MATERIAL PROVIDED:

** begin **

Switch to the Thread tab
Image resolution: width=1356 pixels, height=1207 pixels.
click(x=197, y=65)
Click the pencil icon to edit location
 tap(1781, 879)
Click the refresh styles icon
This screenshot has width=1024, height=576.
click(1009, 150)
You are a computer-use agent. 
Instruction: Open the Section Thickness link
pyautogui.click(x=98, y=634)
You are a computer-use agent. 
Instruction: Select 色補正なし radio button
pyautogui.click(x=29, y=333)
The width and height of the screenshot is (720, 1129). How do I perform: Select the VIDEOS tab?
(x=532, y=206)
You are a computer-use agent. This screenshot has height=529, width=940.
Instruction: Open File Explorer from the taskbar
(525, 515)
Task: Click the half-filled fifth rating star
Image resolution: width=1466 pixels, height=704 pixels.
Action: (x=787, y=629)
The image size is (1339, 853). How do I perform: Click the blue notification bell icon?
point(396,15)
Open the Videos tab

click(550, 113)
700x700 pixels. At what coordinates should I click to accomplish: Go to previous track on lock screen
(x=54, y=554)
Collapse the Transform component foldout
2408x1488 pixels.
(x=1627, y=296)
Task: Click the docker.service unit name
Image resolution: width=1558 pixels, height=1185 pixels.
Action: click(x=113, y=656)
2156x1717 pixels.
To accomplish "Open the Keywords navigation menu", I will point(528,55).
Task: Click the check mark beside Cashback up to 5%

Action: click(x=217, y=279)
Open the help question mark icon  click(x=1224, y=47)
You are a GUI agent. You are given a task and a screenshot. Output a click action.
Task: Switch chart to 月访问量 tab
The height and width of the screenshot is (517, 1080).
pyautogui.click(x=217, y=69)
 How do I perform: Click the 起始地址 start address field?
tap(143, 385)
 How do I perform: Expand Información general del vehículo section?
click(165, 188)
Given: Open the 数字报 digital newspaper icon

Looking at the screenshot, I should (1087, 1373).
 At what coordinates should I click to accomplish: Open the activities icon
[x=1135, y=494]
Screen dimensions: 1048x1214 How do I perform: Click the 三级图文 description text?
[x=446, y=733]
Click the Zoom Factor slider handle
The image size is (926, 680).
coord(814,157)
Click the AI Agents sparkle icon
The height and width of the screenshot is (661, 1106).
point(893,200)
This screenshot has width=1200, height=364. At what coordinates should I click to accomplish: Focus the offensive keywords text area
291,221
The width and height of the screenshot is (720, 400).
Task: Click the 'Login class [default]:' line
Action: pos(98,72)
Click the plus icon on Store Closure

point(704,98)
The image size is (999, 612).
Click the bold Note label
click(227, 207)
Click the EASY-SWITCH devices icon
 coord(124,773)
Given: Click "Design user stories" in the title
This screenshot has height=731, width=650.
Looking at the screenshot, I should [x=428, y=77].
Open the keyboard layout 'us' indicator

** end **

WHAT YOU NEED TO DO: Format all of the rows above as a JSON list of strings, with one string per line and blank lines left out.

TASK RESPONSE:
[
  "Switch to the Thread tab",
  "Image resolution: width=1356 pixels, height=1207 pixels.",
  "click(x=197, y=65)",
  "Click the pencil icon to edit location",
  " tap(1781, 879)",
  "Click the refresh styles icon",
  "This screenshot has width=1024, height=576.",
  "click(1009, 150)",
  "You are a computer-use agent. ",
  "Instruction: Open the Section Thickness link",
  "pyautogui.click(x=98, y=634)",
  "You are a computer-use agent. ",
  "Instruction: Select 色補正なし radio button",
  "pyautogui.click(x=29, y=333)",
  "The width and height of the screenshot is (720, 1129). How do I perform: Select the VIDEOS tab?",
  "(x=532, y=206)",
  "You are a computer-use agent. This screenshot has height=529, width=940.",
  "Instruction: Open File Explorer from the taskbar",
  "(525, 515)",
  "Task: Click the half-filled fifth rating star",
  "Image resolution: width=1466 pixels, height=704 pixels.",
  "Action: (x=787, y=629)",
  "The image size is (1339, 853). How do I perform: Click the blue notification bell icon?",
  "point(396,15)",
  "Open the Videos tab",
  "click(550, 113)",
  "700x700 pixels. At what coordinates should I click to accomplish: Go to previous track on lock screen",
  "(x=54, y=554)",
  "Collapse the Transform component foldout",
  "2408x1488 pixels.",
  "(x=1627, y=296)",
  "Task: Click the docker.service unit name",
  "Image resolution: width=1558 pixels, height=1185 pixels.",
  "Action: click(x=113, y=656)",
  "2156x1717 pixels.",
  "To accomplish \"Open the Keywords navigation menu\", I will point(528,55).",
  "Task: Click the check mark beside Cashback up to 5%",
  "Action: click(x=217, y=279)",
  "Open the help question mark icon  click(x=1224, y=47)",
  "You are a GUI agent. You are given a task and a screenshot. Output a click action.",
  "Task: Switch chart to 月访问量 tab",
  "The height and width of the screenshot is (517, 1080).",
  "pyautogui.click(x=217, y=69)",
  " How do I perform: Click the 起始地址 start address field?",
  "tap(143, 385)",
  " How do I perform: Expand Información general del vehículo section?",
  "click(165, 188)",
  "Given: Open the 数字报 digital newspaper icon",
  "Looking at the screenshot, I should (1087, 1373).",
  " At what coordinates should I click to accomplish: Open the activities icon",
  "[x=1135, y=494]",
  "Screen dimensions: 1048x1214 How do I perform: Click the 三级图文 description text?",
  "[x=446, y=733]",
  "Click the Zoom Factor slider handle",
  "The image size is (926, 680).",
  "coord(814,157)",
  "Click the AI Agents sparkle icon",
  "The height and width of the screenshot is (661, 1106).",
  "point(893,200)",
  "This screenshot has width=1200, height=364. At what coordinates should I click to accomplish: Focus the offensive keywords text area",
  "291,221",
  "The width and height of the screenshot is (720, 400).",
  "Task: Click the 'Login class [default]:' line",
  "Action: pos(98,72)",
  "Click the plus icon on Store Closure",
  "point(704,98)",
  "The image size is (999, 612).",
  "Click the bold Note label",
  "click(227, 207)",
  "Click the EASY-SWITCH devices icon",
  " coord(124,773)",
  "Given: Click \"Design user stories\" in the title",
  "This screenshot has height=731, width=650.",
  "Looking at the screenshot, I should [x=428, y=77].",
  "Open the keyboard layout 'us' indicator"
]